» Aim of the task:
All of the records are to be copied out exactly, with nothing left out.

» Records to process:
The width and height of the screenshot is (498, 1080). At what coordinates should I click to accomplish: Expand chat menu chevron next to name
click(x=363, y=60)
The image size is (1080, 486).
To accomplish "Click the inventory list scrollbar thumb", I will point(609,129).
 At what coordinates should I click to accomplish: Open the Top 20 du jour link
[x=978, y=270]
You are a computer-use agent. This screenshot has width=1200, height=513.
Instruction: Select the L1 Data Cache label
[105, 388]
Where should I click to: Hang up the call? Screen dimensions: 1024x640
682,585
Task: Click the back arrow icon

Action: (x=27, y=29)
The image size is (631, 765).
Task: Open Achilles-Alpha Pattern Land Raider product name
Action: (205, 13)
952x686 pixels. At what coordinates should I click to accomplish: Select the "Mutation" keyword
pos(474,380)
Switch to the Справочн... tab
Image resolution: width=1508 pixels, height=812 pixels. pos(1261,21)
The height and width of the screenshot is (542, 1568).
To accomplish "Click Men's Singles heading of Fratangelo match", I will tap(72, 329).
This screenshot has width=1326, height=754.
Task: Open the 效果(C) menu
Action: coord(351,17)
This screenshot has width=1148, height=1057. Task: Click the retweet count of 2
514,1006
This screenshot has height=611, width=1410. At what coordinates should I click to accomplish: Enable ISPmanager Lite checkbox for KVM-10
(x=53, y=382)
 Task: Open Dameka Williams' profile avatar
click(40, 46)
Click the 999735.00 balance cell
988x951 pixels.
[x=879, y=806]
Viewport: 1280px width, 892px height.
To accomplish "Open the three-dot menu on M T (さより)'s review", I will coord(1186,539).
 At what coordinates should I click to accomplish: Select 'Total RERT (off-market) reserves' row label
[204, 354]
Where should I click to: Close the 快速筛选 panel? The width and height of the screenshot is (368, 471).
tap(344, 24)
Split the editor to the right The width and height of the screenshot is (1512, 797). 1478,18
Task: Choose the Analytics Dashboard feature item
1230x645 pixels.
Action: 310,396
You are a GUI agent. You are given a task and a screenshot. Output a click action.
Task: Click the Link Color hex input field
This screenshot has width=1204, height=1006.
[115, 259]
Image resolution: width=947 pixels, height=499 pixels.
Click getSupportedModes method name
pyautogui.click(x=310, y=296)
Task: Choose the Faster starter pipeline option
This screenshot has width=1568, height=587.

» Exercise response:
The width and height of the screenshot is (498, 1080). At what coordinates should I click to accomplish: Expand chat menu chevron next to name
click(x=363, y=60)
The image size is (1080, 486).
To accomplish "Click the inventory list scrollbar thumb", I will point(609,129).
 At what coordinates should I click to accomplish: Open the Top 20 du jour link
[x=978, y=270]
You are a computer-use agent. This screenshot has width=1200, height=513.
Instruction: Select the L1 Data Cache label
[105, 388]
Where should I click to: Hang up the call? Screen dimensions: 1024x640
682,585
Task: Click the back arrow icon

Action: (x=27, y=29)
The image size is (631, 765).
Task: Open Achilles-Alpha Pattern Land Raider product name
Action: (205, 13)
952x686 pixels. At what coordinates should I click to accomplish: Select the "Mutation" keyword
pos(474,380)
Switch to the Справочн... tab
Image resolution: width=1508 pixels, height=812 pixels. pos(1261,21)
The height and width of the screenshot is (542, 1568).
To accomplish "Click Men's Singles heading of Fratangelo match", I will tap(72, 329).
This screenshot has width=1326, height=754.
Task: Open the 效果(C) menu
Action: coord(351,17)
This screenshot has width=1148, height=1057. Task: Click the retweet count of 2
514,1006
This screenshot has height=611, width=1410. At what coordinates should I click to accomplish: Enable ISPmanager Lite checkbox for KVM-10
(x=53, y=382)
 Task: Open Dameka Williams' profile avatar
click(40, 46)
Click the 999735.00 balance cell
988x951 pixels.
[x=879, y=806]
Viewport: 1280px width, 892px height.
To accomplish "Open the three-dot menu on M T (さより)'s review", I will coord(1186,539).
 At what coordinates should I click to accomplish: Select 'Total RERT (off-market) reserves' row label
[204, 354]
Where should I click to: Close the 快速筛选 panel? The width and height of the screenshot is (368, 471).
tap(344, 24)
Split the editor to the right The width and height of the screenshot is (1512, 797). 1478,18
Task: Choose the Analytics Dashboard feature item
1230x645 pixels.
Action: 310,396
You are a GUI agent. You are given a task and a screenshot. Output a click action.
Task: Click the Link Color hex input field
This screenshot has width=1204, height=1006.
[115, 259]
Image resolution: width=947 pixels, height=499 pixels.
Click getSupportedModes method name
pyautogui.click(x=310, y=296)
Task: Choose the Faster starter pipeline option
This screenshot has width=1568, height=587.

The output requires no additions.